My openhpi is installed from rpm, and I run "make rpm" to build it myself.
2. erased openhpi and its subpackages. run "make install" to reinstall it.
openhpi.sh is also copied to /usr/local/etc/init.d/openhpid.
start openhpid service and run hpitop, the problem remains.
3. removed the existed entry from openhpi.conf, and tested again. hpitop
reported the same problem. New finding!
4. redo step 2 and step3 using openhpi 2.11.1(download from website), the same
problem!
5. found another machine running Centos5.1, try its original openhpi(version
2.8.1-2.el5.7). no error reported!
6. erase openhpi and its subpackages, download openhpi 2.11.1 from openhpi
website, make install it. tested again using hpitop, and it reported the same
problem.
what linux distro do you use? the bug is easily reproduced in my machine.
PS: FC8 and CentOS5.1 I used are all 32bit system. FC8 has been updated to the
newest.
I intended to test on FC4, but openhpi failed to make. message below:
cc1: warnings being treated as errors
el2event.c:5581: warning: initialization discards qualifiers from pointer
target type
Zhang Huan
-----邮件原件-----
发件人: Sampathkumar, Raghavendra Mysore [mailto:[EMAIL PROTECTED]
发送时间: 2008年5月7日 17:02
收件人: [EMAIL PROTECTED]; [email protected]
主题: RE: Regarding bug id 1939812 (openhpid doesnt work correctly for
non-existent machine)
Hello,
I did the following to test the openhpid (run using "service" utility):
1. I copied the openhpid.sh script available in openhpid directory to
/etc/init.d/openhpid
cp <openhpi_root_directory>/openhpid/openhpi.sh /etc/init.d/openhpid
2. The openhpi.conf file picked up by this script is
/usr/local/etc/openhpi/openhpi.conf
Copied the openhpi.conf containing the libipmi handler, one pointing to the
ATCA chassis and another to non existent machine to this directory
cp openhpi.conf.ipmi /usr/local/etc/openhpi/openhpi.conf
3. started the openhpid using service utility
service openhpid start
Starting openhpid: [ OK ]
4. Discovery completes successfully for the ATCA chassis and reports an error
for non existent machine.
openhpid continues to function with no issues
5. "hpitop -x" command is issued multiple times and every time the command runs
fine with no issues.
"wrong version" is not reported even once
6. Verified the above steps with openhpi-2.10.2 and openhpi trunk version 2.11.2
NOTE: I'm still running OpenIPMI-2.0.10 version
I would suggest you to please try the "openhpid.sh" script for starting
openhpid using service utility and check whether problem is still reproducible.

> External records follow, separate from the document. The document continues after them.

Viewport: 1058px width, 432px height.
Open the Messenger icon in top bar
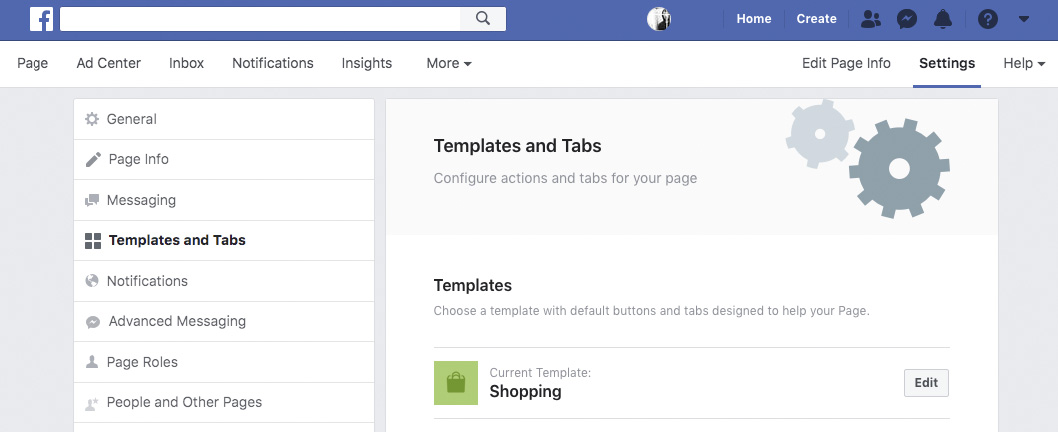(907, 19)
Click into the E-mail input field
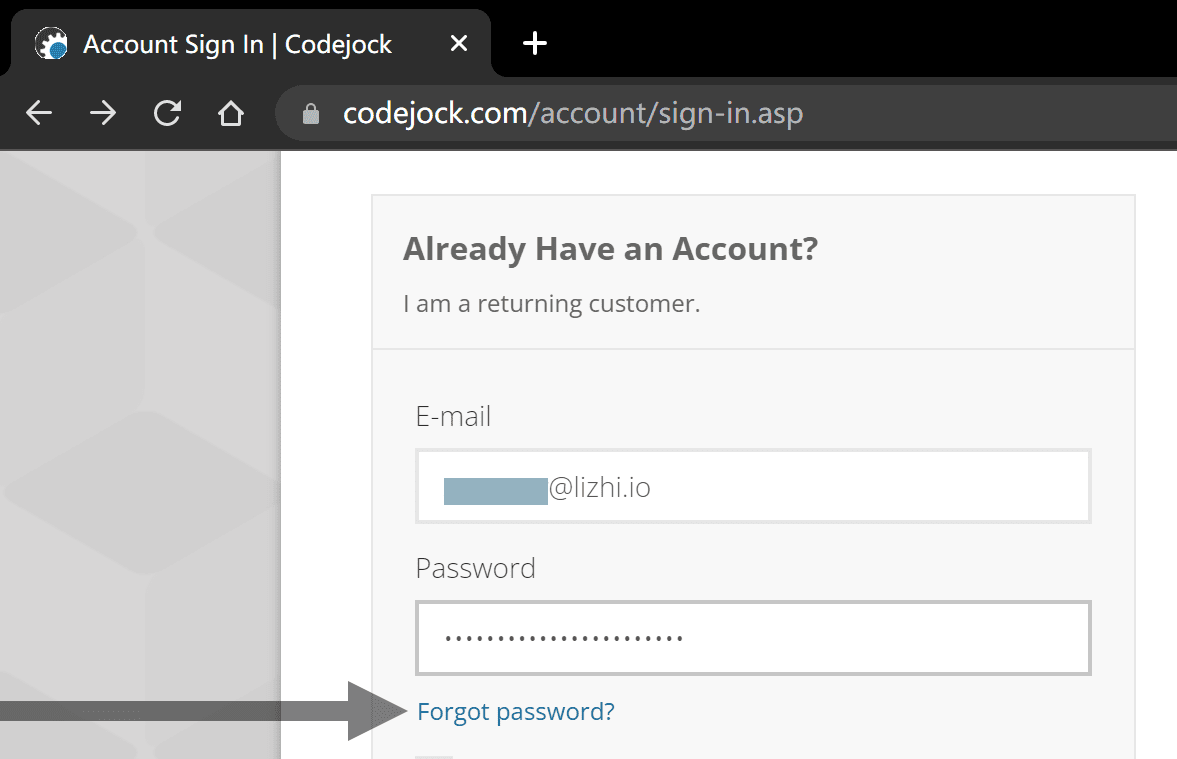Image resolution: width=1177 pixels, height=759 pixels. 753,486
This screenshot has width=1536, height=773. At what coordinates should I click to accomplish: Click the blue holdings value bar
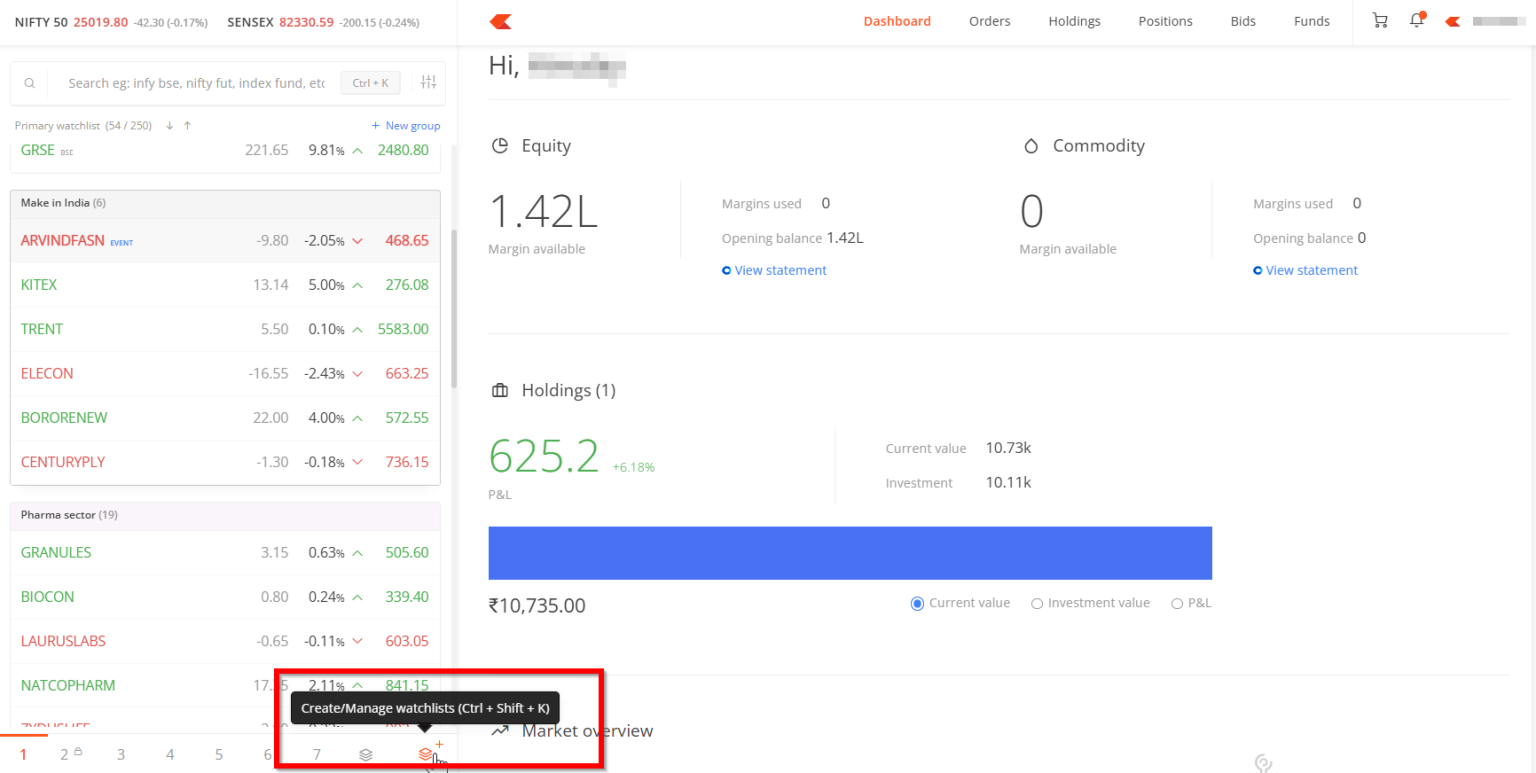tap(849, 553)
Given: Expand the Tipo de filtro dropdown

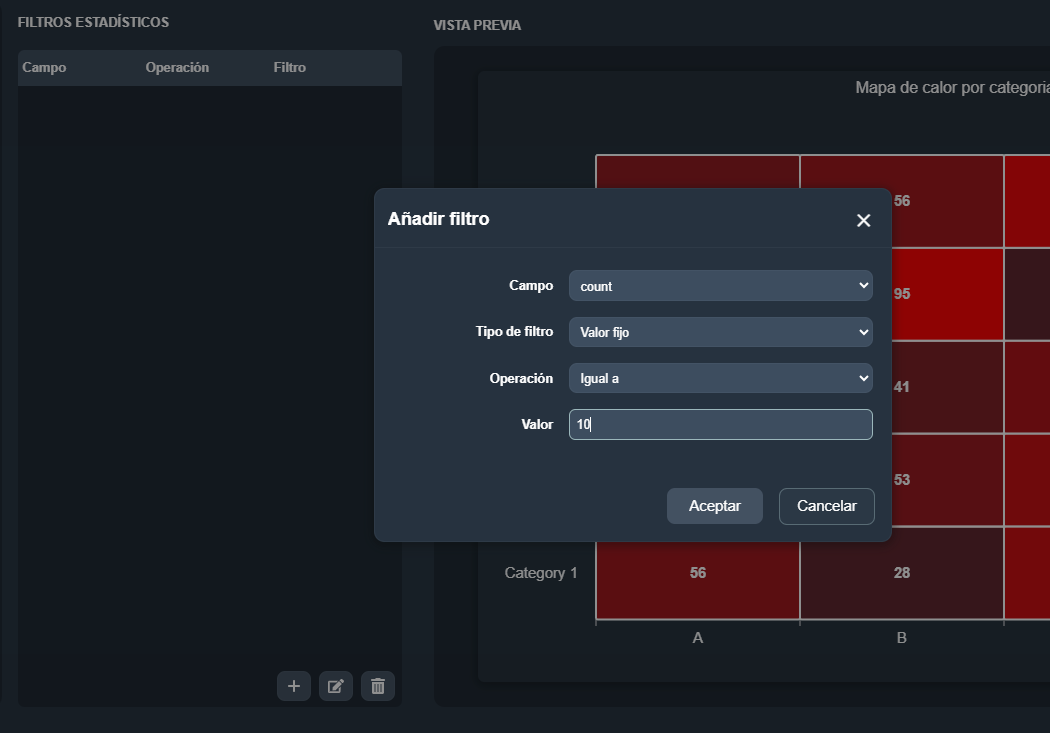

I shall in parallel update the bug with my findings.
Regards,
Raghavendra M.S.
-----Original Message-----
From: zhanghuan [mailto:[EMAIL PROTECTED]
Sent: Tuesday, May 06, 2008 12:33 PM
To: Sampathkumar, Raghavendra Mysore; [email protected]
Subject: 答复: Regarding bug id 1939812 (openhpid doesnt work correctly for
non-existent machine)
in my previous test, openhpid is run as a daemon with "service openhpid start".
however if I run openhpid directly with "openhpid -c xxx.conf" or "openhpid -c
xxx.conf -n", everything seems OK. seems that some environment variables
trigger the bug?!
I did all the tests in FC8, using OpenIPMI-2.0.11-3.fc8.
Zhang Huan
-----邮件原件-----
发件人: Sampathkumar, Raghavendra Mysore [mailto:[EMAIL PROTECTED]
发送时间: 2008年5月6日 13:39
收件人: [EMAIL PROTECTED]; [email protected]
主题: Regarding bug id 1939812 (openhpid doesnt work correctly for non-existent
machine)
Hello zhanghan,
This is regarding the bug id 1939812 in source Bugzilla.
Bug Description: openhpid doesn't work correctly for non-existent machine
I retested the scenario which you have mentioned in the bug, following are
findings:
OpenIPMI-2.0.10 library has been installed to enable the libipmi plugin during
the openhpi compilation.
Two libipmi handler are created in openhpi.conf, one pointing to the ATCA
chassis and another pointing to non existing machine.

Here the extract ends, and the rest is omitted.